ZIMBABWE Cricket looks set to lose yet another promising cricketer to Test playing nation after Australia last week named rising all-rounder Hilton Cartwright in their “A” side to play two four-day matches against India “A” in Brisbane next month.
BY DANIEL NHAKANISO
The 24-year-old Harare-born star earned selection in the Australia “A” side after a solid season in Australia’s premier first-class cricket competition the Sheffield Shield competition.
Cartwright scored 409 runs at 68.16 for Western Australia, including his maiden hundred and also picked up eight wickets at 27.75 with his medium-pacers.
The Marondera-bred player, who has also featured in the lucrative Big Bash Twenty20 League for the Perth Scorchers, is one of the two Western Australia players in the squad together with fast bowler David Moody — the nephew of former Australia player Tom Moody.
Australia national selector Rod Marsh said the pair, who had not been initially included in the squad, would have an opportunity to impress during the second four-day match against India A set for September 15 to 18 at the Allan Border Field in Brisbane.
“David Moody and Hilton Cartwright were not previously named in the wider Australia A squad, but due to call-ups to the national side, they now have an opportunity to impress in the final matches of the series,” he said.

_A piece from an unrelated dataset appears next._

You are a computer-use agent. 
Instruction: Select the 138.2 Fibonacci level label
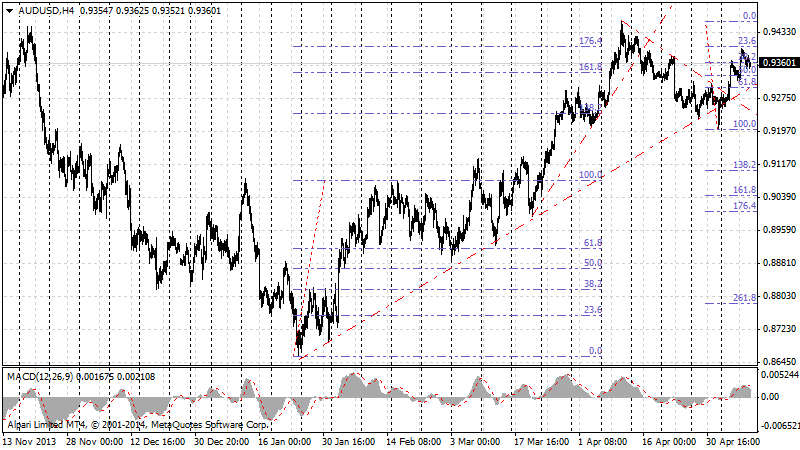point(743,164)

Born in Harare on February 14, 1992, Cartwright spent most of his early childhood at his family’s farm in Marondera before they relocated to Australia after being forced to abandon their property during the chaotic land reform programme at the turn of the millennium.
“Since I was five, it had always been my goal to play for Zimbabwe, but when our situation changed and we came here, I wanted to get that Baggy Green (Australian shirt) and these are my first steps playing for Western Australia and the Scorchers. I’ve had a few bumps along the way, but I’ve worked through and earned my spot,” Cartwright said after being signed by the Perth Scorchers.

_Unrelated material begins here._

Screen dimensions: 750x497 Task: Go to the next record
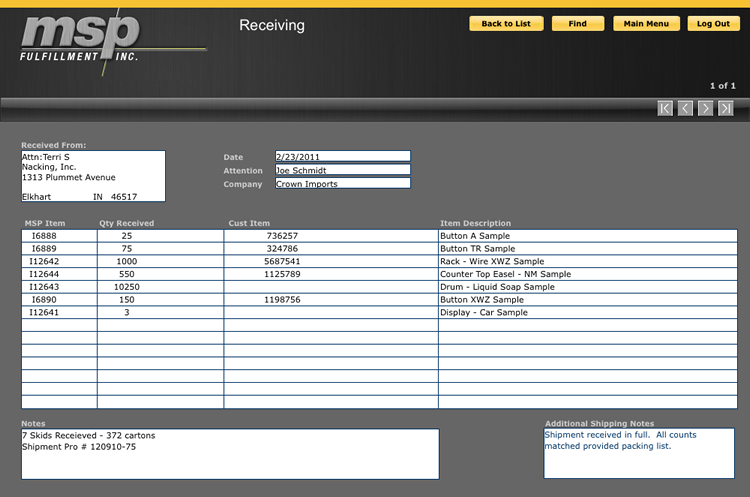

Ironically, should Cartwright go on to play for Australia, he would have followed in the footsteps of fellow Zimbabwe-bred Wallabies star David Pocock, whose family also moved to Australia at the height of the land invasions.
In cricket terms, he would have joined the growing list of Zimbabwe-born players such as Gary Balance, Sean Ervine and Colin de Grandhomme who have opted to try their luck elsewhere than play for Zimbabwe.